Every Tuesday during staff lunch at Cross Point, we go around the room sharing stories from the week before about life change and what God is doing in and through our church. It’s a really cool opportunity to just sit back and watch God do what He does best. However, in those moments, I often find myself thinking about a great story that I could tell, but I’m too afraid to. Too nervous to talk into a microphone to the 70+ world-changers in the room. Too anxious that my story isn’t as good as the one right before. What if I mess up? What if my face turns red? What if I don’t do the story justice? What if, what if, what if. And before I know it, the time to tell stories is over and I’ve missed my chance.
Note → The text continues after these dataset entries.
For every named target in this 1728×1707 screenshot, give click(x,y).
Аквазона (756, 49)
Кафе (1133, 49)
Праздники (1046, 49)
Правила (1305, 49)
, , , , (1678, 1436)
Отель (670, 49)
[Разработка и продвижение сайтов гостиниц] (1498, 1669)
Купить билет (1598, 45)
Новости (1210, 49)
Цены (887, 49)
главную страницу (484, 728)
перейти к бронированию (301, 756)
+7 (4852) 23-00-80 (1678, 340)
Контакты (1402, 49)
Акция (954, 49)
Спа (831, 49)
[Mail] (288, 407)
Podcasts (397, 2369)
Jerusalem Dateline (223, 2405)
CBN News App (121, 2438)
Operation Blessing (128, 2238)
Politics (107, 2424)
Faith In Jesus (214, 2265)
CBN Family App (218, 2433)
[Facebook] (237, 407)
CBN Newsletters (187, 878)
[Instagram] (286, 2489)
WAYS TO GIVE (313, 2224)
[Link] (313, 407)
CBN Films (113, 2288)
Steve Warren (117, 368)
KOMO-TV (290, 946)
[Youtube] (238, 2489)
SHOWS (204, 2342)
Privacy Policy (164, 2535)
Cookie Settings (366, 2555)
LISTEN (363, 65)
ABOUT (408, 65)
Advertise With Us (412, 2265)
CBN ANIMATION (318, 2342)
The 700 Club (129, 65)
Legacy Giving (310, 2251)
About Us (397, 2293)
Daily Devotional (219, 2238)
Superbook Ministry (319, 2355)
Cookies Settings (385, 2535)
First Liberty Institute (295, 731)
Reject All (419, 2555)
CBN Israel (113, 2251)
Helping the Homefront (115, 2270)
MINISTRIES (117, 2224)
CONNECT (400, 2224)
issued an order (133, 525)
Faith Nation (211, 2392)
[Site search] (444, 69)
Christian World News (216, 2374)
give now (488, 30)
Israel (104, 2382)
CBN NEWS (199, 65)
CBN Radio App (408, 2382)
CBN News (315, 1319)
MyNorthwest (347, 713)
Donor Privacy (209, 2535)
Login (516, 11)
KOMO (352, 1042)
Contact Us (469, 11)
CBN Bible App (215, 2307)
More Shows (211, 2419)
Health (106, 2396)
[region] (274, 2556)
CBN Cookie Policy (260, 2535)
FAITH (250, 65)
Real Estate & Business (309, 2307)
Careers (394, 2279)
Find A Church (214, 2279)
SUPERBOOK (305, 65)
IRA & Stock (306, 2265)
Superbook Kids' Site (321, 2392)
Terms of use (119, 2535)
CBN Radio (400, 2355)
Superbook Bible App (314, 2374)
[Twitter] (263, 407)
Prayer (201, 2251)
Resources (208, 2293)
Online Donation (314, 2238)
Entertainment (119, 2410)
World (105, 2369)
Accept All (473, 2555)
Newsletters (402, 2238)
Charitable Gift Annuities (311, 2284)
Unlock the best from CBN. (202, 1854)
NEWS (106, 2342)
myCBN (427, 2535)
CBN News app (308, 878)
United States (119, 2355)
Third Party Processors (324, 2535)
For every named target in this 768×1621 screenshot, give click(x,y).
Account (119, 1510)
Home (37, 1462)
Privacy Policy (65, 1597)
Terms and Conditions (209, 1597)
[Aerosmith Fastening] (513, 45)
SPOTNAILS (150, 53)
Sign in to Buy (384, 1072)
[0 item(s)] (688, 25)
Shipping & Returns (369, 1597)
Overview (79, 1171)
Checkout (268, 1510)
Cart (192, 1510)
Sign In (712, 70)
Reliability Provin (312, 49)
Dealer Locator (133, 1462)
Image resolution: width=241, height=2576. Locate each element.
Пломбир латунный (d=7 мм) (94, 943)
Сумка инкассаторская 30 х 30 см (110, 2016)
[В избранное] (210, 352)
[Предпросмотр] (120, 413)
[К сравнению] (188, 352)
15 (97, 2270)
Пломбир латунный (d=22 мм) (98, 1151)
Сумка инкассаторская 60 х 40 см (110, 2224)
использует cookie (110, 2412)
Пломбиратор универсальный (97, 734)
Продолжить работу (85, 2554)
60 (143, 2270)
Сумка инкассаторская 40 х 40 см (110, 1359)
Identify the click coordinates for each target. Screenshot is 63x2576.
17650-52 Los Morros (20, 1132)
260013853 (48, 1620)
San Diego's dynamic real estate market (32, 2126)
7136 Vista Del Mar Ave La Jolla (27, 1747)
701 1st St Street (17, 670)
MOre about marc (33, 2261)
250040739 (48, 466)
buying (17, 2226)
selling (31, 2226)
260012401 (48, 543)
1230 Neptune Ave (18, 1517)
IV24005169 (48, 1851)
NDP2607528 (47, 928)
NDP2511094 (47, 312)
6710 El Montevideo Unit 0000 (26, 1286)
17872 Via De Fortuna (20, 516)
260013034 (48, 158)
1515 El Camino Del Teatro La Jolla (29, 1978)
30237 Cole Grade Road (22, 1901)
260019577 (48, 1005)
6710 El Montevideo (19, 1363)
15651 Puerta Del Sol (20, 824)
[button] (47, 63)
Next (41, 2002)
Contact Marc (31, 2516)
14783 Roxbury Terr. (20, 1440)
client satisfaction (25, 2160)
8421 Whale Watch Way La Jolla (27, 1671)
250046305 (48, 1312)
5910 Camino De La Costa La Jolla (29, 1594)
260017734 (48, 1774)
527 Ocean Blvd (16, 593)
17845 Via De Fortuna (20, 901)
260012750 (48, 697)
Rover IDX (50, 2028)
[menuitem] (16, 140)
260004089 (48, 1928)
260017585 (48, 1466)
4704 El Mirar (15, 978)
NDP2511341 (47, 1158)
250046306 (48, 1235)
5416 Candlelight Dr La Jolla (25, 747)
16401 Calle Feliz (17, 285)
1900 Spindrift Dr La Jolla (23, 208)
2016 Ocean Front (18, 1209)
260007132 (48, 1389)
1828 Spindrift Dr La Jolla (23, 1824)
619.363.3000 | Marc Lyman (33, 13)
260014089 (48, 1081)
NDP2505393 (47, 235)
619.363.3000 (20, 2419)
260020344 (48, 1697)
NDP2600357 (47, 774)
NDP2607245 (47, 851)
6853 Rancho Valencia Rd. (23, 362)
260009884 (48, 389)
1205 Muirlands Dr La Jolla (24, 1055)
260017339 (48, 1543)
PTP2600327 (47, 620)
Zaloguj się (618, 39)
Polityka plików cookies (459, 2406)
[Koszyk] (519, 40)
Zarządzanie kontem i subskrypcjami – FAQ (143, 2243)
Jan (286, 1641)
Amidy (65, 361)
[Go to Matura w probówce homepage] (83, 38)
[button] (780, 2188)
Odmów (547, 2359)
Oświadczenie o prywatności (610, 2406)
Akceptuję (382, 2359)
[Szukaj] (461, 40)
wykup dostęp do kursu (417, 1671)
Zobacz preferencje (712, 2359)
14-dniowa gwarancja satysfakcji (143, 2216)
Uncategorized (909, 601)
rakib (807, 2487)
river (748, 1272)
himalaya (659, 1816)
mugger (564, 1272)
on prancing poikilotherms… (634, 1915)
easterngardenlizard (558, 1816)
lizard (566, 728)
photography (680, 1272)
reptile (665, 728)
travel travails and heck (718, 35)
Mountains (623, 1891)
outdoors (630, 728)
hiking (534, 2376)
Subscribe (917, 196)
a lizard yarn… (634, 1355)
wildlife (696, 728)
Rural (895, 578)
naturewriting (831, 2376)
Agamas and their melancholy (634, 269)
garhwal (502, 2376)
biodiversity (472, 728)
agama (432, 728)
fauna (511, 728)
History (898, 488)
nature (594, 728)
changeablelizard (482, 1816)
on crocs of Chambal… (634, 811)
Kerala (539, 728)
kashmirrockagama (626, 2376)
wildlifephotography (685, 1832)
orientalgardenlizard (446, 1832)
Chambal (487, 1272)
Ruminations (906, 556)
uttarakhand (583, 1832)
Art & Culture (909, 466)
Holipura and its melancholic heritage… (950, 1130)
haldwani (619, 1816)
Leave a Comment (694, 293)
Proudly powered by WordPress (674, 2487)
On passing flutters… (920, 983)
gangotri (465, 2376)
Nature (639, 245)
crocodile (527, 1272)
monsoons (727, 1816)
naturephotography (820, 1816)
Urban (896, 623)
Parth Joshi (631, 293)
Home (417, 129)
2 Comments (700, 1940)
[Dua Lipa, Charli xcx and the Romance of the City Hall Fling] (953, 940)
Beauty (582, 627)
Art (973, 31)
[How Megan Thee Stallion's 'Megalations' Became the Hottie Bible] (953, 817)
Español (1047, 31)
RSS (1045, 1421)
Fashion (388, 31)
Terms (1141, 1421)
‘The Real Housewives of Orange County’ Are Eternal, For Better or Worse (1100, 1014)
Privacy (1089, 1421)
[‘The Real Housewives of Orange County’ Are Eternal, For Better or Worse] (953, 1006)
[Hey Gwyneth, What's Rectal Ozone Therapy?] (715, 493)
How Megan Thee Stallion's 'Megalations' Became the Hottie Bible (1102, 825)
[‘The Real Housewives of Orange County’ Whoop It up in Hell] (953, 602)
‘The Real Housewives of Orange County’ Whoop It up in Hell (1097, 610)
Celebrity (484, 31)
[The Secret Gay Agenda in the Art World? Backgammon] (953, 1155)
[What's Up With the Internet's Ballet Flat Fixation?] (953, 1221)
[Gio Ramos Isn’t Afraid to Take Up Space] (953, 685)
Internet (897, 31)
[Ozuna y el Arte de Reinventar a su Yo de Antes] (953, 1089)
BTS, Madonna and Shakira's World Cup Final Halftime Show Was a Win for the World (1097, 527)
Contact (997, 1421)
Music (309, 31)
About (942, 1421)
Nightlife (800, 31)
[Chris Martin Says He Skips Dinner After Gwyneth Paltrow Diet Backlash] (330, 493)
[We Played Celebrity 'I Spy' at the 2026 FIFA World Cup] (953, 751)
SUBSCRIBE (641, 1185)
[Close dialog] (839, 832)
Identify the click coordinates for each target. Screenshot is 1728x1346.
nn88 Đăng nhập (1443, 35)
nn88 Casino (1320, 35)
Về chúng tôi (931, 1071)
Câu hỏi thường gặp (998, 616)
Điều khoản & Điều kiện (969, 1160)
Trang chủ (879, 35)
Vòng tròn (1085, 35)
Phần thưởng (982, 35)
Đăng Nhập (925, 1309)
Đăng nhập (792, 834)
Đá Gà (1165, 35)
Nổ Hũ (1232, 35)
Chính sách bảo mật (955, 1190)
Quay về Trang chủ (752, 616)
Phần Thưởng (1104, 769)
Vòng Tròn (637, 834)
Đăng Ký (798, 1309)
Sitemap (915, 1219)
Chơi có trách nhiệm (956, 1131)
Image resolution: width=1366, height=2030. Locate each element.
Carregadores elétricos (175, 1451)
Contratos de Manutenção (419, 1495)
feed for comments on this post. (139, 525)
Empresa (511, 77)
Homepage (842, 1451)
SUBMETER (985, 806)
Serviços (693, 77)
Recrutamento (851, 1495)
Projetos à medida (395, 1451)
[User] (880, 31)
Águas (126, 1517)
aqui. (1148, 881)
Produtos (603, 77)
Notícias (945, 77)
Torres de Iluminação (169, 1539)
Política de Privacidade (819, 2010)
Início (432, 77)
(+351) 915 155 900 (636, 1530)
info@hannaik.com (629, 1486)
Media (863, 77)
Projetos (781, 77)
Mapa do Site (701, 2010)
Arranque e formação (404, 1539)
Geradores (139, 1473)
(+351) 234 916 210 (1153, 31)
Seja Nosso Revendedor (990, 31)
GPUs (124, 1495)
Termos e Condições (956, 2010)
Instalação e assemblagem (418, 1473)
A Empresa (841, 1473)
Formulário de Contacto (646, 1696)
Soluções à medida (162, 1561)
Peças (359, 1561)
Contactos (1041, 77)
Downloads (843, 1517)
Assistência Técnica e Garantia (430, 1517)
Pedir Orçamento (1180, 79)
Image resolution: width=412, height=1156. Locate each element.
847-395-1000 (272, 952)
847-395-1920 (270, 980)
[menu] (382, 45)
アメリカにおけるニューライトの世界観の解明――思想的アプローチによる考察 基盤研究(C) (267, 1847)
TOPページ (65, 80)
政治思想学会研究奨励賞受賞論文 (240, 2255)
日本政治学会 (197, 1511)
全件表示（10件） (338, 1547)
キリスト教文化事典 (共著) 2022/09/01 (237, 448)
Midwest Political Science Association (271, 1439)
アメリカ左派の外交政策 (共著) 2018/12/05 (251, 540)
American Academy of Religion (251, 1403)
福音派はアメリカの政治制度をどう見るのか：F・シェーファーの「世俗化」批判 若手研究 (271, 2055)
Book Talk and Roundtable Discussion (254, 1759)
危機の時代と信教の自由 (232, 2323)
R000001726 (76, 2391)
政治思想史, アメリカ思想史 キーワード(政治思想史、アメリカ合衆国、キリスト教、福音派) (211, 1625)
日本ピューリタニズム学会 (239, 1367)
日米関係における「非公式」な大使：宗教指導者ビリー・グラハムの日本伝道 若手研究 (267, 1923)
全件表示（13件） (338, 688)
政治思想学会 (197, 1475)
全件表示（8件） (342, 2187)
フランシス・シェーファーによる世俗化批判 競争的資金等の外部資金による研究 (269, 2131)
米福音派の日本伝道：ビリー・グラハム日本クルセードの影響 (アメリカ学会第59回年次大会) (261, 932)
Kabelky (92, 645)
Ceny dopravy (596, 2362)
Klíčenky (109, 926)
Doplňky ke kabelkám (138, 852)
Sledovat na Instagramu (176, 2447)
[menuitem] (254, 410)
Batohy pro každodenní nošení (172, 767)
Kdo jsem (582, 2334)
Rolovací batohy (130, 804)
I always end up feeling relieved… and disappointed.
Have you ever felt that way? There’s a perfect opportunity for you to tell your God-given story, but you’re afraid, unsure, lacking in confidence, and before you know it, the moment has passed. Why do we do that to ourselves? Why do we doubt that our story matters?
In a world of over 7 billion people, it can be easy to feel small and unimportant. God created each of us in His own image, but doesn’t that mean none of us are actually unique? In her blog, “Authentic Intimacy”, Juli Slattery responds to that question brilliantly: “As people we share some universal qualities of God like we have a will, we’ll live eternally, and we have the capacity for moral reasoning. However, we also have the potential to represent uniquely the character of God… No two people have the same story of God’s goodness or exemplify the same quality of His character. We each have the potential to testify uniquely of the Lord to those who observe us or know us.”
Our stories are POWERFUL and when we neglect to share them, others miss out on learning about unique aspects of God. How’s that for convicting?
One of my favorite things about hearing others’ stories is that once I hear them, it’s impossible for me to hate them. The more I learn about what makes people tick, why they are the way they are, what happened to them while growing up, the more I understand them and I honestly don’t think it’s possible to hate someone when you truly understand them.
When you hear someone’s story, you hear their perspective, their way of thinking, what they care about and value. Likewise with you. When you have the courage to tell your story, you share your perspective, your way of thinking, and what you value. Those unique qualities that God gave you and only you come out when you’re willing to tell your story. And if God is glorified when we tell our stories of truth, life, and redemption, imagine how much Satan wants to keep us from doing so.
Now it’s your turn: what story will you tell?